* _HOW TO COMPLETE THIS TASK_
Using the data below, repeat all of it precisely.

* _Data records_
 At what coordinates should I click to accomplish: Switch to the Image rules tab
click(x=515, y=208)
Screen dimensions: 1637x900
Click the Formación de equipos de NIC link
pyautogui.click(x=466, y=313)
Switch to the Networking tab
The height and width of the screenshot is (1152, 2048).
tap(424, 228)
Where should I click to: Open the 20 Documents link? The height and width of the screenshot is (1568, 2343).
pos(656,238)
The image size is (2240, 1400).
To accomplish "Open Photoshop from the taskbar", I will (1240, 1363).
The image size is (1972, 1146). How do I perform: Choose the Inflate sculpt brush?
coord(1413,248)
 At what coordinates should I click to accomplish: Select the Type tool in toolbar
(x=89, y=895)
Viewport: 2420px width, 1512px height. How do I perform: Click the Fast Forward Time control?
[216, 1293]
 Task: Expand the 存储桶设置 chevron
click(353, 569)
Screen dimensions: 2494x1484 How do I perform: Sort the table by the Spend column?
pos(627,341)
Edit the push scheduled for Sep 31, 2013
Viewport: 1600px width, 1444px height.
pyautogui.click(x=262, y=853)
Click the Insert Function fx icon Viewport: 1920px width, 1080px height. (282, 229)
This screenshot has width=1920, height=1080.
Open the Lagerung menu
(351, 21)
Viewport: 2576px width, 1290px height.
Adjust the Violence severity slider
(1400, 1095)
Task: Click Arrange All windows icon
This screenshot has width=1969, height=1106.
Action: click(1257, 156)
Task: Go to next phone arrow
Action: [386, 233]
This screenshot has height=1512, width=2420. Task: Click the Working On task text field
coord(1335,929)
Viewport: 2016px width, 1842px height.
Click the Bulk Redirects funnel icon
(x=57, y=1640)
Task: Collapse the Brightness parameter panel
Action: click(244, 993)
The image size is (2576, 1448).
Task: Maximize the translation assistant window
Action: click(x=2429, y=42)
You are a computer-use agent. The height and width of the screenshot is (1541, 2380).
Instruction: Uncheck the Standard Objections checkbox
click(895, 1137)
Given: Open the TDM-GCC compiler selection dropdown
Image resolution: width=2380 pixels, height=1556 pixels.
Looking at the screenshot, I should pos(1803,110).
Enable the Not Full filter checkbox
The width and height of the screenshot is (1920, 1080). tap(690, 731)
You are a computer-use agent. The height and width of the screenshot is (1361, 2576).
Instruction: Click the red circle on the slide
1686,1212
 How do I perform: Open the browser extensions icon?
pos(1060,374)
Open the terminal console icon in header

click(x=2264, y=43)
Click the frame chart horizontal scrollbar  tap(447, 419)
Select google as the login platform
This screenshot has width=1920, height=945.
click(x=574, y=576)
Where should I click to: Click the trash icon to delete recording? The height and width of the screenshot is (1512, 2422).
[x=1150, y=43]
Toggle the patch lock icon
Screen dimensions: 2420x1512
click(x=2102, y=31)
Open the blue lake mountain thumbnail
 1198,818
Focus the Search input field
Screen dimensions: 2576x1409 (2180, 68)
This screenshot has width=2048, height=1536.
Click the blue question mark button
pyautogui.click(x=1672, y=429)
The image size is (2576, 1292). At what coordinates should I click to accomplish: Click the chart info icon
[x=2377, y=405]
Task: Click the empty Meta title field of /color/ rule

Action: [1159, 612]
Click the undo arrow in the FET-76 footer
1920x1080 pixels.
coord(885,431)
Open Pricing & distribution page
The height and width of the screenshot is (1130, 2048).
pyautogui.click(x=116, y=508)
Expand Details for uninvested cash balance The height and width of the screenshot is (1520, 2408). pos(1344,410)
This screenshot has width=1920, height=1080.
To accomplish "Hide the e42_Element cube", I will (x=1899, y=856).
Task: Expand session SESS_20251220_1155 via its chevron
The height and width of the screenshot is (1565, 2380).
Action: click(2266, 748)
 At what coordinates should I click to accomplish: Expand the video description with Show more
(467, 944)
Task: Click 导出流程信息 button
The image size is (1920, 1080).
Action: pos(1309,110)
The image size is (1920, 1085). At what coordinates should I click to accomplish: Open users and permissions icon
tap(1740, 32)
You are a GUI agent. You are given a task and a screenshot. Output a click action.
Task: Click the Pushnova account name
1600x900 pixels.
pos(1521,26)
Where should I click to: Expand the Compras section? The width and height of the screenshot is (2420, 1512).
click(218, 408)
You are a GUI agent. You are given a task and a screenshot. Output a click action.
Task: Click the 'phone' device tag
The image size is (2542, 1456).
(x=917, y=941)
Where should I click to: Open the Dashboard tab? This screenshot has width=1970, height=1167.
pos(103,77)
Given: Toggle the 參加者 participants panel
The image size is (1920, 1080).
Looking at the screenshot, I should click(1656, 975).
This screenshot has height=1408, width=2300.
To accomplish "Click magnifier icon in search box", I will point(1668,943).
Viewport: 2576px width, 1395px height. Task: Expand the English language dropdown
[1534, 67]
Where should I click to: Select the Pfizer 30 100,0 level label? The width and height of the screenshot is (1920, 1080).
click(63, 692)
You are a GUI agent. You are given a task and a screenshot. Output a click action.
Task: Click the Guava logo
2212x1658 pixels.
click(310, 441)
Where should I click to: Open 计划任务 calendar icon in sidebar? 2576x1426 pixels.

* _SOLUTION TO THE PROBLEM_
 At what coordinates should I click to accomplish: Switch to the Image rules tab
click(x=515, y=208)
Screen dimensions: 1637x900
Click the Formación de equipos de NIC link
pyautogui.click(x=466, y=313)
Switch to the Networking tab
The height and width of the screenshot is (1152, 2048).
tap(424, 228)
Where should I click to: Open the 20 Documents link? The height and width of the screenshot is (1568, 2343).
pos(656,238)
The image size is (2240, 1400).
To accomplish "Open Photoshop from the taskbar", I will (1240, 1363).
The image size is (1972, 1146). How do I perform: Choose the Inflate sculpt brush?
coord(1413,248)
 At what coordinates should I click to accomplish: Select the Type tool in toolbar
(x=89, y=895)
Viewport: 2420px width, 1512px height. How do I perform: Click the Fast Forward Time control?
[216, 1293]
 Task: Expand the 存储桶设置 chevron
click(353, 569)
Screen dimensions: 2494x1484 How do I perform: Sort the table by the Spend column?
pos(627,341)
Edit the push scheduled for Sep 31, 2013
Viewport: 1600px width, 1444px height.
pyautogui.click(x=262, y=853)
Click the Insert Function fx icon Viewport: 1920px width, 1080px height. (282, 229)
This screenshot has width=1920, height=1080.
Open the Lagerung menu
(351, 21)
Viewport: 2576px width, 1290px height.
Adjust the Violence severity slider
(1400, 1095)
Task: Click Arrange All windows icon
This screenshot has width=1969, height=1106.
Action: click(1257, 156)
Task: Go to next phone arrow
Action: [386, 233]
This screenshot has height=1512, width=2420. Task: Click the Working On task text field
coord(1335,929)
Viewport: 2016px width, 1842px height.
Click the Bulk Redirects funnel icon
(x=57, y=1640)
Task: Collapse the Brightness parameter panel
Action: click(244, 993)
The image size is (2576, 1448).
Task: Maximize the translation assistant window
Action: click(x=2429, y=42)
You are a computer-use agent. The height and width of the screenshot is (1541, 2380).
Instruction: Uncheck the Standard Objections checkbox
click(895, 1137)
Given: Open the TDM-GCC compiler selection dropdown
Image resolution: width=2380 pixels, height=1556 pixels.
Looking at the screenshot, I should pos(1803,110).
Enable the Not Full filter checkbox
The width and height of the screenshot is (1920, 1080). tap(690, 731)
You are a computer-use agent. The height and width of the screenshot is (1361, 2576).
Instruction: Click the red circle on the slide
1686,1212
 How do I perform: Open the browser extensions icon?
pos(1060,374)
Open the terminal console icon in header

click(x=2264, y=43)
Click the frame chart horizontal scrollbar  tap(447, 419)
Select google as the login platform
This screenshot has width=1920, height=945.
click(x=574, y=576)
Where should I click to: Click the trash icon to delete recording? The height and width of the screenshot is (1512, 2422).
[x=1150, y=43]
Toggle the patch lock icon
Screen dimensions: 2420x1512
click(x=2102, y=31)
Open the blue lake mountain thumbnail
 1198,818
Focus the Search input field
Screen dimensions: 2576x1409 (2180, 68)
This screenshot has width=2048, height=1536.
Click the blue question mark button
pyautogui.click(x=1672, y=429)
The image size is (2576, 1292). At what coordinates should I click to accomplish: Click the chart info icon
[x=2377, y=405]
Task: Click the empty Meta title field of /color/ rule

Action: [1159, 612]
Click the undo arrow in the FET-76 footer
1920x1080 pixels.
coord(885,431)
Open Pricing & distribution page
The height and width of the screenshot is (1130, 2048).
pyautogui.click(x=116, y=508)
Expand Details for uninvested cash balance The height and width of the screenshot is (1520, 2408). pos(1344,410)
This screenshot has width=1920, height=1080.
To accomplish "Hide the e42_Element cube", I will (x=1899, y=856).
Task: Expand session SESS_20251220_1155 via its chevron
The height and width of the screenshot is (1565, 2380).
Action: click(2266, 748)
 At what coordinates should I click to accomplish: Expand the video description with Show more
(467, 944)
Task: Click 导出流程信息 button
The image size is (1920, 1080).
Action: pos(1309,110)
The image size is (1920, 1085). At what coordinates should I click to accomplish: Open users and permissions icon
tap(1740, 32)
You are a GUI agent. You are given a task and a screenshot. Output a click action.
Task: Click the Pushnova account name
1600x900 pixels.
pos(1521,26)
Where should I click to: Expand the Compras section? The width and height of the screenshot is (2420, 1512).
click(218, 408)
You are a GUI agent. You are given a task and a screenshot. Output a click action.
Task: Click the 'phone' device tag
The image size is (2542, 1456).
(x=917, y=941)
Where should I click to: Open the Dashboard tab? This screenshot has width=1970, height=1167.
pos(103,77)
Given: Toggle the 參加者 participants panel
The image size is (1920, 1080).
Looking at the screenshot, I should click(1656, 975).
This screenshot has height=1408, width=2300.
To accomplish "Click magnifier icon in search box", I will point(1668,943).
Viewport: 2576px width, 1395px height. Task: Expand the English language dropdown
[1534, 67]
Where should I click to: Select the Pfizer 30 100,0 level label? The width and height of the screenshot is (1920, 1080).
click(63, 692)
You are a GUI agent. You are given a task and a screenshot. Output a click action.
Task: Click the Guava logo
2212x1658 pixels.
click(310, 441)
Where should I click to: Open 计划任务 calendar icon in sidebar? 2576x1426 pixels.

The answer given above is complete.